_AIM OF THE TASK_. Locate every line in the rows below that contains the string "screenshot", and copy each of those lines. Case counts.

_INPUT ROWS_.
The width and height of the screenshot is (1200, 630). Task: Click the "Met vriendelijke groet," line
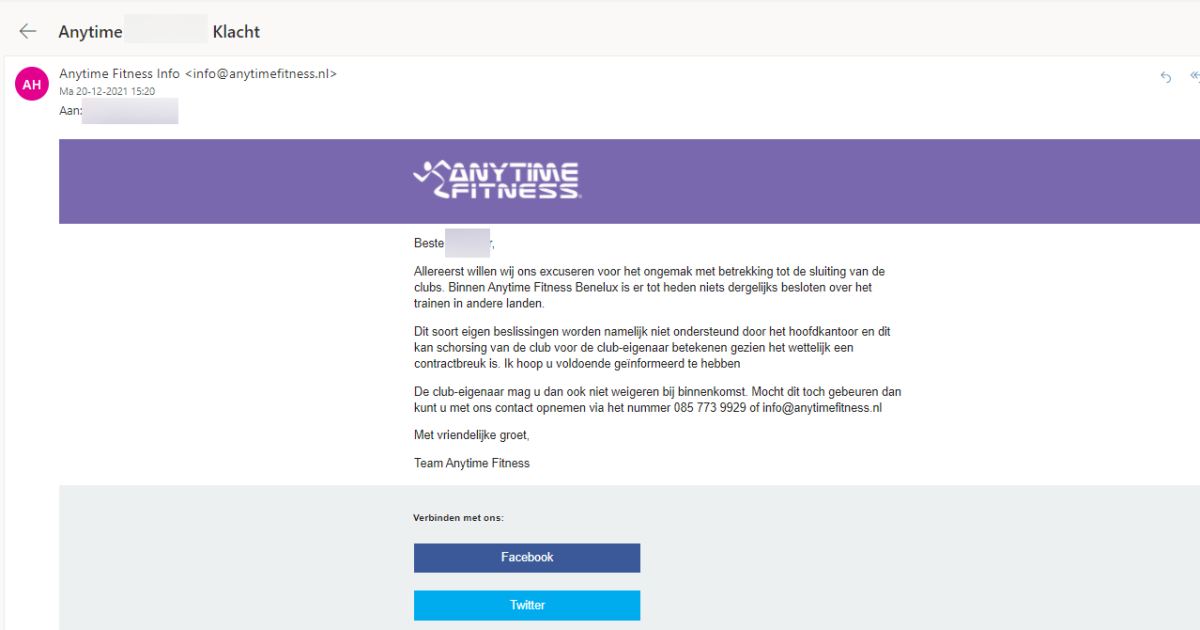[471, 435]
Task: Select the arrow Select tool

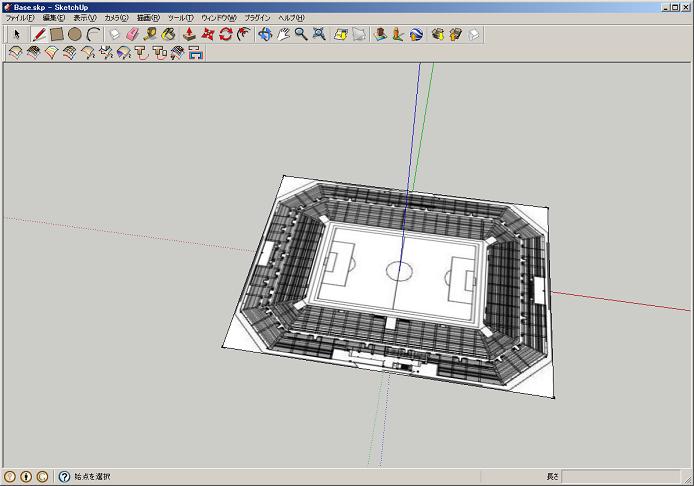Action: pos(16,34)
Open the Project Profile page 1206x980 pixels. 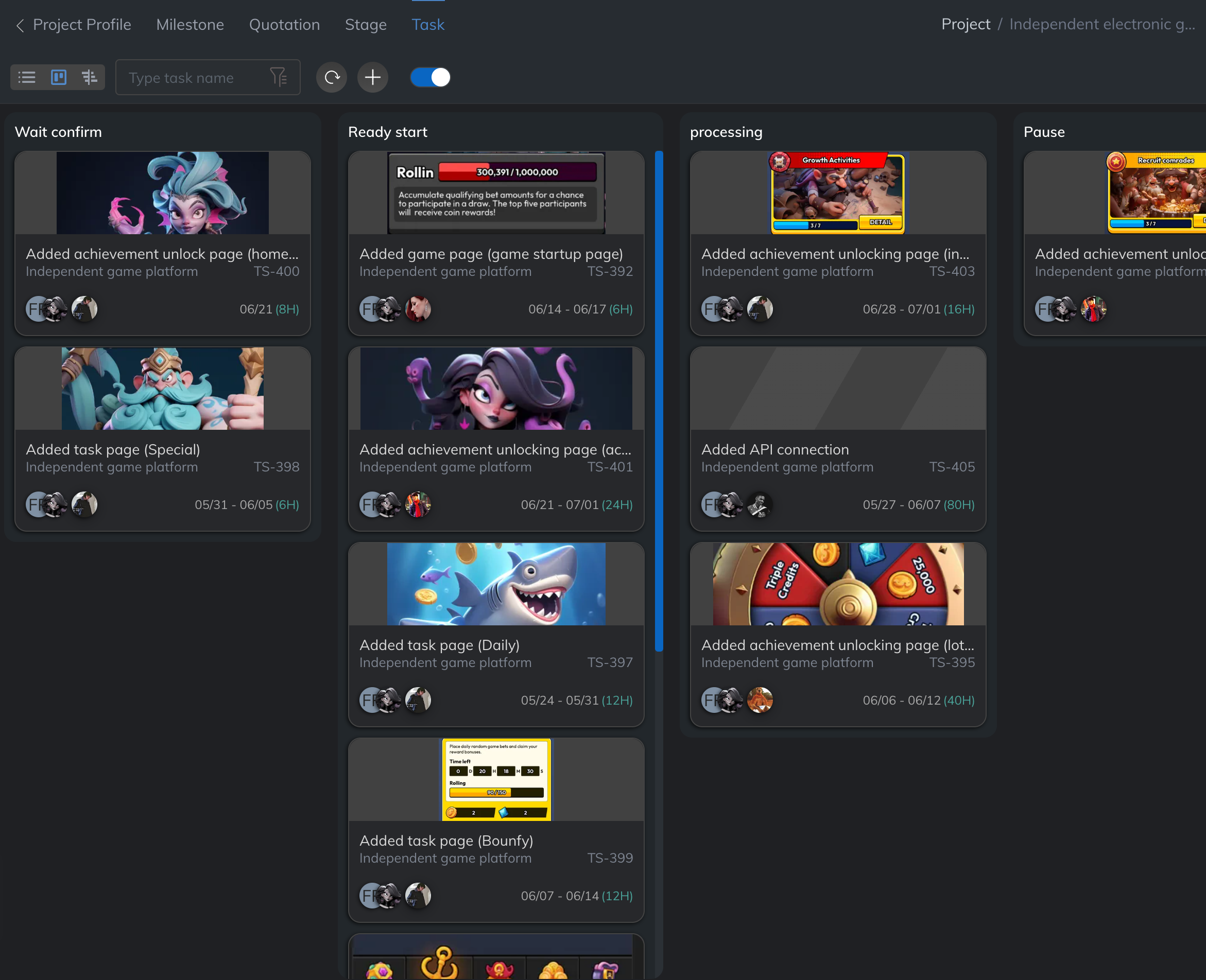click(x=82, y=25)
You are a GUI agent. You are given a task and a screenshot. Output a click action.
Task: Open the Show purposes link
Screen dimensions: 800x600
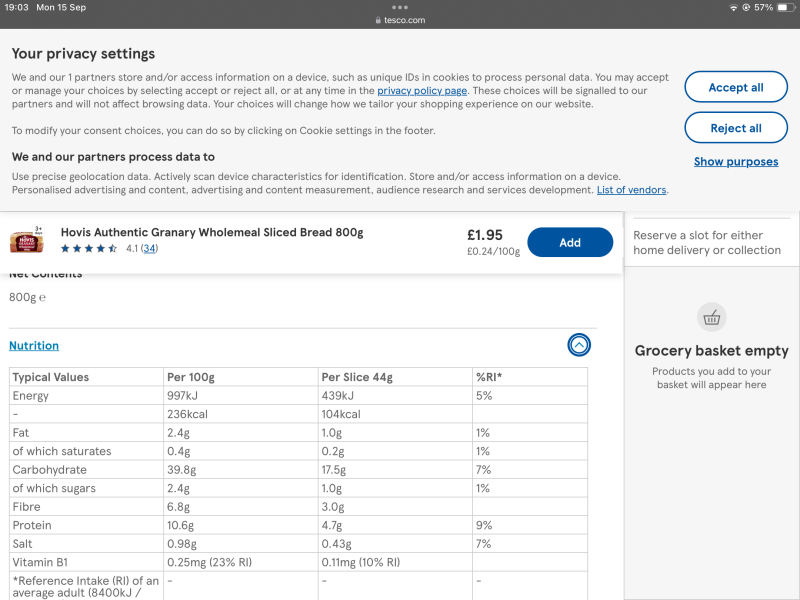pos(736,162)
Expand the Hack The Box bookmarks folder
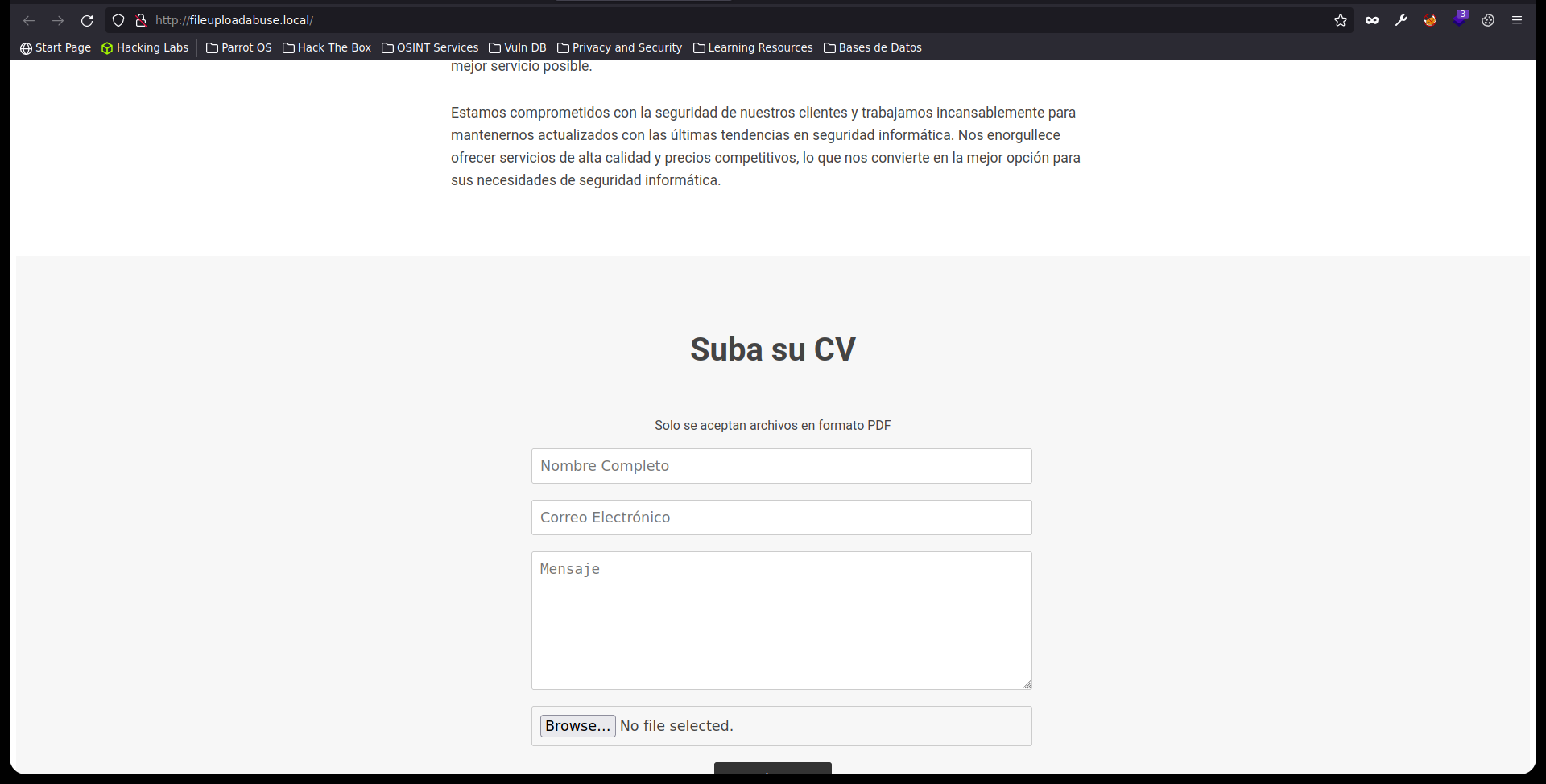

_RESULT FOR THIS TASK_.
The width and height of the screenshot is (1200, 630). Task: Click the "Met vriendelijke groet," line
You are a GUI agent. You are given a task and a screenshot. Output a click action.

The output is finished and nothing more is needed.